* Eylül ayı bilançosunda yer alan yargısız infaz verisiyle Ekim ayı bilançosunda yer alan yargısız infaz verilerini mukayese ettiğimizde yüzde 100'lük korkunç bir artış görülecektir. Tüm keyfi infazlarda ortak özelik, ihlalin gerçekleşmesinden hemen sonra kamu otoritelerinin olayı olduğundan farklı göstermeleridir.
İnfazlara çatışma tutanağı
* Kimi durumlarda çatışma denmekte, kimi durumda maktulün yanına silah bırakılarak sahte delil oluşturulmakta, kimi durumlarda da maktullerin kimlikleri olduğundan farklı gösterilerek hukuksal sorumluluk ortadan kaldırılmak istenmektedir.
* Beytüşşebap, Silvan ve Doğubeyazıt'ta keyfi infaz edilen maktuller Ebuzeyt Aslan, Halit Aslan, Sema Kılıç, ve Burhan Koçkar'ın kimliklerinin olduğundan farklı gösterilmesi ve olayların çatışma olarak sunulması, ihlal mantığının vahim örneklerini oluşturmaktadır.
Cezaevinden alınıp sorguya
* İnsan hakları savunucuları, yargısız infazlardaki ürkütücü artışı izlemek verileri kamuoyuna sunmakla elbette ki yetinmeyecekler. Avrupa İnsan Hakları Mahkemesi'nin (AİHM) mahkumiyet kararlarına dayanarak, başta Avrupa Parlamentosu (AP) Bakanlar Komitesi ve Birleşmiş Milletler (BM) ilgili mekanizmalarını harekete geçirmek için çaba göstereceklerdir.
* Demokratik kamuoyunun ilgisini kişi güvenliği hakkının suistimal denecek şekilde ihlaline çekiyoruz. Gözaltı uygulamalarında 12 Eylül uygulamalarına dönme istencine hayretle tanıklık ediyoruz. Anayasa değişikliğiyle birlikte bölge farkı olmaksızın gözaltı sürelerinin 4 günle sınırlanmasının hemen ardından , OHAL bölgesinde 430 sayılı KHK'nin (Kanun Hükmünde Kararname) işletilmesi gündeme geldi. Bir yandan AİHM kararlarının gereği yapıldı, reform yapıldı propagandası, öte yandan sorgusu tamamlanmış ve tutuklanmış bir zanlının tamamen keyfi yorumla her seferinde 10 gün süreyle cezaevinden çıkarılıp kolluğa verilmesi yani tekrar sorguya alınması uygulamasına başvurulmaktadır. Bu uygulama bizce Anayasa'ya karşı bir hiledir.

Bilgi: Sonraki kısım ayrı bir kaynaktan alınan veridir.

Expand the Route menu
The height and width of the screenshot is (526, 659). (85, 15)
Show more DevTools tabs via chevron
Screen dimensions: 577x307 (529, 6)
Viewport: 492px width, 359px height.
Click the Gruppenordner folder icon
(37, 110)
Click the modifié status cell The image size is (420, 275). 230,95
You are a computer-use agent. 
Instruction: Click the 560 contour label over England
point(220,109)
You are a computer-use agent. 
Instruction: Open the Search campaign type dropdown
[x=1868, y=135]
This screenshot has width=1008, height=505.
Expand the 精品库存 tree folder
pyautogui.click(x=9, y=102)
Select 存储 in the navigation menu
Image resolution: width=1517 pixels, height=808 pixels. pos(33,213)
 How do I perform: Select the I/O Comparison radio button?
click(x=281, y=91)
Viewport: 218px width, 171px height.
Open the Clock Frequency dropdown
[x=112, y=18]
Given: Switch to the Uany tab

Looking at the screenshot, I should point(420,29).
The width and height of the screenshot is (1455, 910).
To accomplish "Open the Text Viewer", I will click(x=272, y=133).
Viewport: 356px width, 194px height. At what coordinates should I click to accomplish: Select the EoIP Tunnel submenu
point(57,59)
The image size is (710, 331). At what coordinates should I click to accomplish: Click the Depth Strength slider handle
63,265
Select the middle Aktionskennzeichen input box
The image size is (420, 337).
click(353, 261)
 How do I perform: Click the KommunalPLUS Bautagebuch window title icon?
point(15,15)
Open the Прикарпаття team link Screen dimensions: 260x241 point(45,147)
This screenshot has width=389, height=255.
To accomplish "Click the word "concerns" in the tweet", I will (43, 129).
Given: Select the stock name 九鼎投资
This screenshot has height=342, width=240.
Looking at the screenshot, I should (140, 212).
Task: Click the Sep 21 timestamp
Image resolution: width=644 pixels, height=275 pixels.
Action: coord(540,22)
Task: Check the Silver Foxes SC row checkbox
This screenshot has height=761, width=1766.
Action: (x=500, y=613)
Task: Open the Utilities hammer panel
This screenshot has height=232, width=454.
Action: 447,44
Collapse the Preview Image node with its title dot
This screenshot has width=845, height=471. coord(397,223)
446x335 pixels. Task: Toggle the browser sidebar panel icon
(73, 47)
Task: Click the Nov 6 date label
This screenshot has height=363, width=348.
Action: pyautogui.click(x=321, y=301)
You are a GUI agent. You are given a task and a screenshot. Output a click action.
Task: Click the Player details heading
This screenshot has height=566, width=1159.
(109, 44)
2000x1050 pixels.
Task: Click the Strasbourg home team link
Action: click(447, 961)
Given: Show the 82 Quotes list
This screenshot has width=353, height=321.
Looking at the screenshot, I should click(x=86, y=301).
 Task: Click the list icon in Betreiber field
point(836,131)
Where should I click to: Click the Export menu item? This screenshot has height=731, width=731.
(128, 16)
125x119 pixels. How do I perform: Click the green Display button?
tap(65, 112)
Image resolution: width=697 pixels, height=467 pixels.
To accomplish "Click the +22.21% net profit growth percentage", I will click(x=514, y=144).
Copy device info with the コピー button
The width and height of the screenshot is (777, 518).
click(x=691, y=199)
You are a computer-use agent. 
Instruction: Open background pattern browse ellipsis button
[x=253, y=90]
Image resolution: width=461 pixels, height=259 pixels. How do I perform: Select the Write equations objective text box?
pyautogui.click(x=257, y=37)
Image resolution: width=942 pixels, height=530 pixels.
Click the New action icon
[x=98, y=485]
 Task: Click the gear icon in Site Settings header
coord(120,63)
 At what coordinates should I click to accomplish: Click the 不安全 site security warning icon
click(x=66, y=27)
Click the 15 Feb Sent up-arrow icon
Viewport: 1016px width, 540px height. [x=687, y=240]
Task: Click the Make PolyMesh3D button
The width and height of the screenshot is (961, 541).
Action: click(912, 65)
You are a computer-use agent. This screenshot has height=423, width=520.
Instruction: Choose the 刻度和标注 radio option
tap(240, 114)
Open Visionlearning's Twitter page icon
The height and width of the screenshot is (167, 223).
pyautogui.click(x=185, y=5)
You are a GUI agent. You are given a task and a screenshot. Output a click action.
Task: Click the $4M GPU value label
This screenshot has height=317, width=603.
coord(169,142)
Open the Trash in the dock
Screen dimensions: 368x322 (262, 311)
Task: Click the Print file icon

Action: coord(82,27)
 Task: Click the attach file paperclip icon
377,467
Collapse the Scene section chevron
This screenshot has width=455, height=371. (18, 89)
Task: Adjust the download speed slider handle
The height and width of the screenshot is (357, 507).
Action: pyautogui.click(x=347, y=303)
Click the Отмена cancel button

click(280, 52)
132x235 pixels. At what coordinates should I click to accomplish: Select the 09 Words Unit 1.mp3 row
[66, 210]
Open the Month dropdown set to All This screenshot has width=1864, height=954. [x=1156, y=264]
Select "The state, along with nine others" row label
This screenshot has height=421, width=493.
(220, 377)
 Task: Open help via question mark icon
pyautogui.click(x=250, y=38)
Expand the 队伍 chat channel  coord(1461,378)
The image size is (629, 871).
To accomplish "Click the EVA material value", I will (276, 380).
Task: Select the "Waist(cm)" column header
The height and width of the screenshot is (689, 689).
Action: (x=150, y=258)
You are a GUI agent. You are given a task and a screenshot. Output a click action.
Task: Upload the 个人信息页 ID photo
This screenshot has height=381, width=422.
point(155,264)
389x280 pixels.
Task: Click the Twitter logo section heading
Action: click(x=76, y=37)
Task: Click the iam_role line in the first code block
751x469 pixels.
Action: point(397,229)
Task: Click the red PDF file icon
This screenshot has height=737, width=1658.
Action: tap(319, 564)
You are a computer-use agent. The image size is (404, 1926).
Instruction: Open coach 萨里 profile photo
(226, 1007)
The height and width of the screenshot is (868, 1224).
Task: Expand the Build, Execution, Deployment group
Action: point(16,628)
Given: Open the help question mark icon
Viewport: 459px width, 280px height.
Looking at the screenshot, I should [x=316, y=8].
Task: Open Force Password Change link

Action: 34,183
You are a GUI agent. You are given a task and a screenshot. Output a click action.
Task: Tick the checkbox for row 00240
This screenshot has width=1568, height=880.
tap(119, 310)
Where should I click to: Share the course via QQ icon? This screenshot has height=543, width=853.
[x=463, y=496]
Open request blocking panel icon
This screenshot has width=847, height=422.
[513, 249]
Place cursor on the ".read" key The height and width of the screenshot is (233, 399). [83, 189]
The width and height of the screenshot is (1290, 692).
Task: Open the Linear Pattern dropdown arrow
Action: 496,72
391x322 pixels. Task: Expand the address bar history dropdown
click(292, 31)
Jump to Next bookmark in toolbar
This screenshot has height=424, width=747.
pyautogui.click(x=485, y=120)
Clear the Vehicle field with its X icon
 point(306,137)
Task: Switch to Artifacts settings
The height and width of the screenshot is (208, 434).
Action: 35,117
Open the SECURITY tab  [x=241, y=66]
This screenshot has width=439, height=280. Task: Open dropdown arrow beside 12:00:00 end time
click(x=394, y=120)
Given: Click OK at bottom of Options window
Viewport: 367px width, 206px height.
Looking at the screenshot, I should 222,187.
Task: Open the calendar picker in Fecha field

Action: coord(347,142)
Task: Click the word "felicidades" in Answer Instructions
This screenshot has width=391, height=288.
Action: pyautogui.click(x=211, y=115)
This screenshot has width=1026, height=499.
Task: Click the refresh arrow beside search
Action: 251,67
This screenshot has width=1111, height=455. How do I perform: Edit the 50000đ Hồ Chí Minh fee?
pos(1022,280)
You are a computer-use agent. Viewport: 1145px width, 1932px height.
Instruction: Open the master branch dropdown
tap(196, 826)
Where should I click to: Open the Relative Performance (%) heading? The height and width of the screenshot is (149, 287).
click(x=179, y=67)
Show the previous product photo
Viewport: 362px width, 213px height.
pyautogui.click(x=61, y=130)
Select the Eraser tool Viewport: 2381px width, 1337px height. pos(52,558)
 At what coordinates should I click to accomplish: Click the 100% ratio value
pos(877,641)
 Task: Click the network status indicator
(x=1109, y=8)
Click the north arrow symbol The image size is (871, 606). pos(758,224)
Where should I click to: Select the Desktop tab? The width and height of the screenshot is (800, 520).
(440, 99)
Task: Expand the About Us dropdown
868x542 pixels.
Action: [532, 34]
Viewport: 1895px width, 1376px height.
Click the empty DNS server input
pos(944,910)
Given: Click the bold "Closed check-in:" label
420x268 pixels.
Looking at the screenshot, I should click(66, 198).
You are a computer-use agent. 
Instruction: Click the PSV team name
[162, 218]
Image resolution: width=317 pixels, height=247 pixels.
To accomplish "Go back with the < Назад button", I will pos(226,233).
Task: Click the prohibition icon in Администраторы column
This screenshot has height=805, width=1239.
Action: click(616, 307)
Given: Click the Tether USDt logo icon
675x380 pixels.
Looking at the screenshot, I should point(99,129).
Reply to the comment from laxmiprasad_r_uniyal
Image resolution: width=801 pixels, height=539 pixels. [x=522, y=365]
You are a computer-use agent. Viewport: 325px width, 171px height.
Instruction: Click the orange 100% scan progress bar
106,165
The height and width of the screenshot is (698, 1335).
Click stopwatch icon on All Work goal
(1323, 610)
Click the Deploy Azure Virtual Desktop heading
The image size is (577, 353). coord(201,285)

* Emrullah Karagöz ve Mustafa Yaşar 29 Ekim 2001 günü gözlem altına alındılar. 1 Kasım 2001 günü sorguları tamamlandıktan sonra çıkarıldıkları DGM tarafından tutuklanarak Diyarbakır E tipi cezaevine konuldular. Buraya kadar yasak sorgu ve işkence kaygısı ötesinde bizimde bir diyeceğimiz yok. Ancak aynı gün Karagöz ve Yaşar, 430 sayılı KHK ye dayanılarak OHAL valiliğinin istemiyle 10 süreyle tekrar sorgulanmak üzere Jandarmaya geri verildi.
12 Eylül geri geldi
* Ailelerinin başvurusu üzerine, Derneğimiz hukuk komisyonu işkence kaygısı, uygulamanın Anayasa, AİHM içtihatlarına aykırılığı nedeni ile uygulamanın sonlandırılması talebi reddedildi. Avukatların işkence kaygısından dolayı mağdurlarla görüşme talebi hukuka aykırı gerekçelerle ret edildi. Aynı şekilde işkence kaygısından hareketle kollukta sorgulanan yakınları ile görüşme talebini yazılı olarak ileri süren ailelerin de bu talepleri reddedilmiştir. Bu durum işkence kaygısının kesinleştirmektedir.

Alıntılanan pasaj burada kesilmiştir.